47L’occasion lui en a été fournie dans les circonstances suivantes : une société dont le siège est situé en Allemagne avait fait immatriculer une succursale en Bulgarie. Après ouverture d’une procédure collective de la société en Allemagne, diverses sommes avaient été virées depuis le compte de cette dernière auprès de la banque bulgare, par l’intermédiaire du gérant de la succursale bulgare, vers un compte au nom d’un individu dont tout porte à croire qu’il était lui-même domicilié en Bulgarie. Ajoutons – en simplifiant à l’extrême pour les seuls besoins de ce commentaire – que c’est à l’occasion d’une action révocatoire exercée par le syndic de la procédure collective devant les tribunaux bulgares que la question préjudicielle a été posée à la Cour de justice. Et précisons simplement que l’espèce était tout de même assez singulière, au point que l’avocat général estima nécessaire de présenter quelques « observations liminaires sur le contexte factuel et sur la pertinence des questions posées », spécialement parce que les plus hautes juridictions bulgares s’étant déjà prononcées, la question de la compétence était ici définitivement tranchée (cf. concl. av. gén. N. Wahl, points 21-22). La réponse ne fut assurée que par la grâce d’une « présomption de pertinence qui s’attache aux questions préjudicielles » (concl.
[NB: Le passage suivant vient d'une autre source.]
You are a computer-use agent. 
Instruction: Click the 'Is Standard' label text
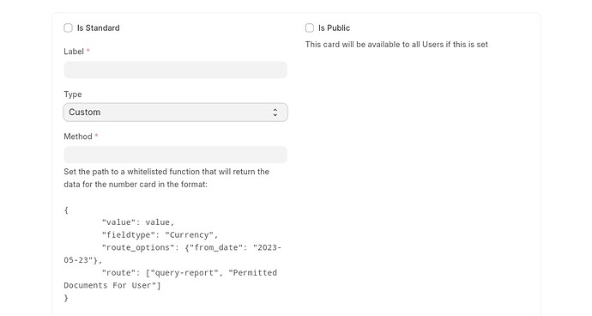[98, 28]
N. Wahl, point 23). Présomption qui pourrait sembler quelque peu insolite, mais qui, déjà présente en jurisprudence (v. ainsi, CJUE 22 juin 2010, aff. C-188/10, Aziz Melki et aff. C-189/10, Sélim Abdeli, point 27), sert seulement à expliquer que le « refus de la Cour de statuer sur une demande formée par une juridiction nationale n’est possible que s’il apparaît de manière manifeste que l’interprétation sollicitée du droit de l’Union n’a aucun rapport avec la réalité ou l’objet du litige au principal, lorsque le problème est de nature hypothétique ou encore lorsque la Cour ne dispose pas des éléments de fait et de droit nécessaires pour répondre de façon utile aux questions qui lui sont posées (v., not., CJCE 22 déc. 2008, aff. C-333/07, Regie Networks, Rec. I-10807, point 46 ; CJCE 8 sept. 2009, aff. C-478/07, Budejovicky Budvar, Rec. I-07721, point 63 et CJUE 20 mai 2010, aff. C-56/09, Zanotti, Rec. I-04517 point 15) ».
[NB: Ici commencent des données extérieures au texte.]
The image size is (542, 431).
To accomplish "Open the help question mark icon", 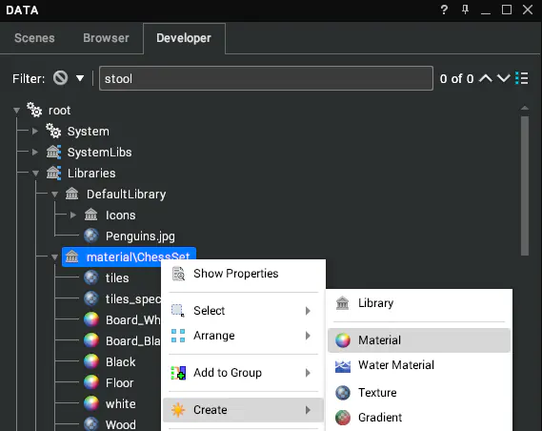I will [x=444, y=10].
48Tel n’étant pas le cas en l’espèce, c’est ainsi que put être examinée la question du caractère optionnel ou « exclusif » de la compétence des juridictions de l’État membre sur le territoire duquel la procédure d’insolvabilité a été ouverte pour statuer sur une action révocatoire dirigée contre un défendeur ayant son siège statutaire ou son domicile dans un autre État membre. La réponse est formulée sans ambages : il s’agit là d’une « compétence exclusive ».
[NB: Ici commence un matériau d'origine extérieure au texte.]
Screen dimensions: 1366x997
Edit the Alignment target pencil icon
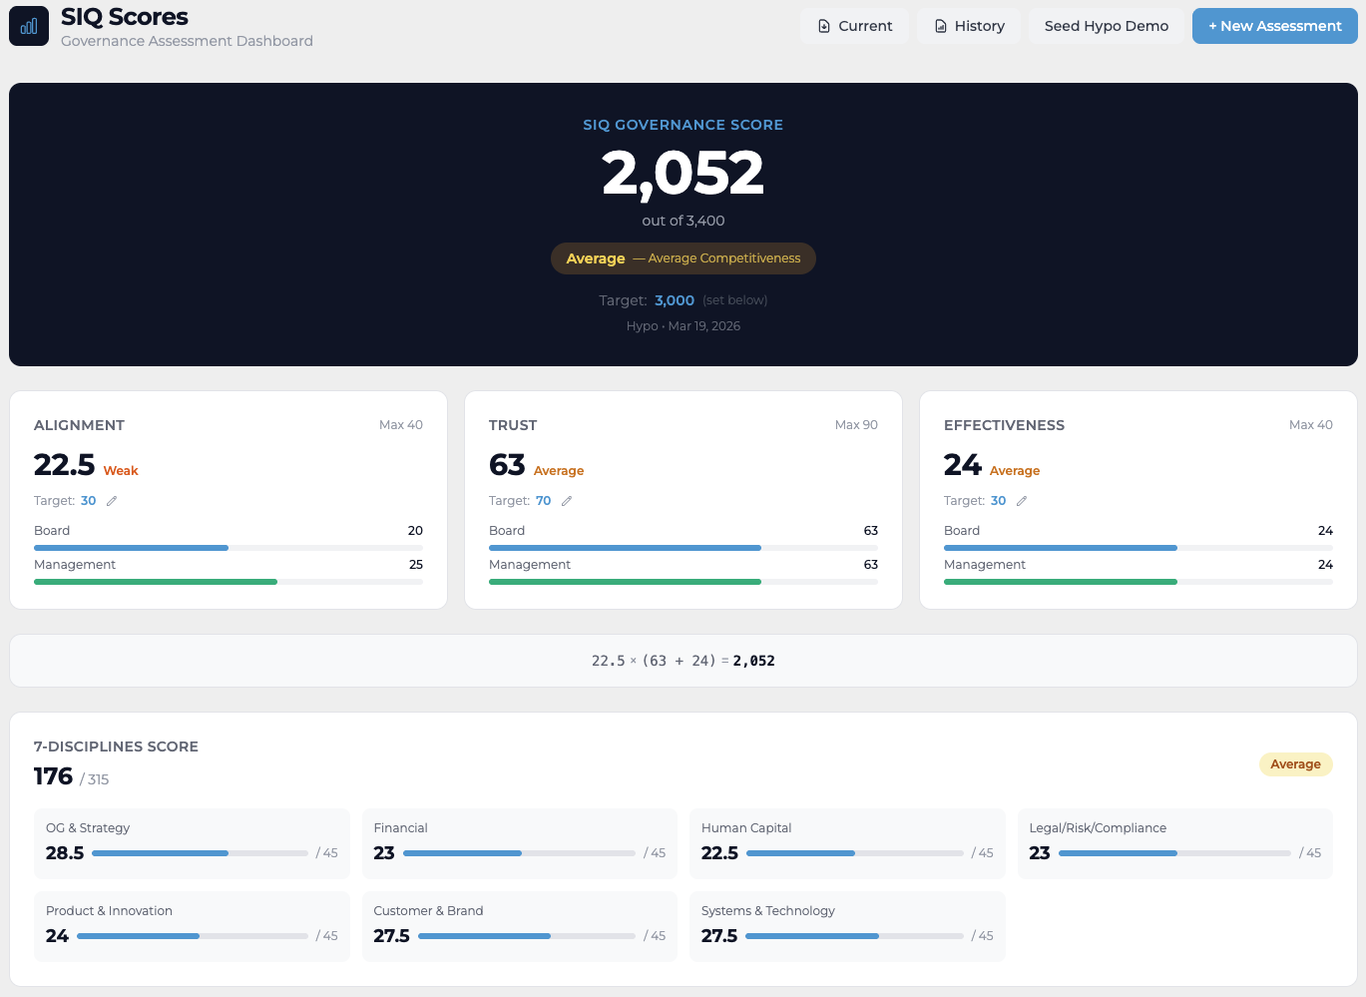[112, 501]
493. On ne reviendra pas ici en détail sur les différentes étapes du raisonnement suivi par la Cour pour y parvenir, renvoyant pour ce faire à la simple lecture de l’arrêt. Il suffira de relever qu’il n’y avait rien à tirer de ce point de vue des différentes dispositions du règlement Insolvabilité : ni de l’article 3-1, qui ne dit rien à ce sujet ; ni de l’article 18-2, qui vise le cas des procédures secondaires ; ni même, en dépit des apparences, de l’article 25-1, alinéa 2 (« Le premier alinéa s’applique également aux décisions qui dérivent directement de la procédure d’insolvabilité et qui s’y insèrent étroitement, même si elles sont rendues par une autre juridiction ») : le texte signifie simplement en effet qu’il « incombe aux État membres de déterminer la juridiction territorialement et matériellement compétente, laquelle ne doit pas nécessairement être celle qui a procédé à l’ouverture de la procédure d’insolvabilité » (Seagon, point 27).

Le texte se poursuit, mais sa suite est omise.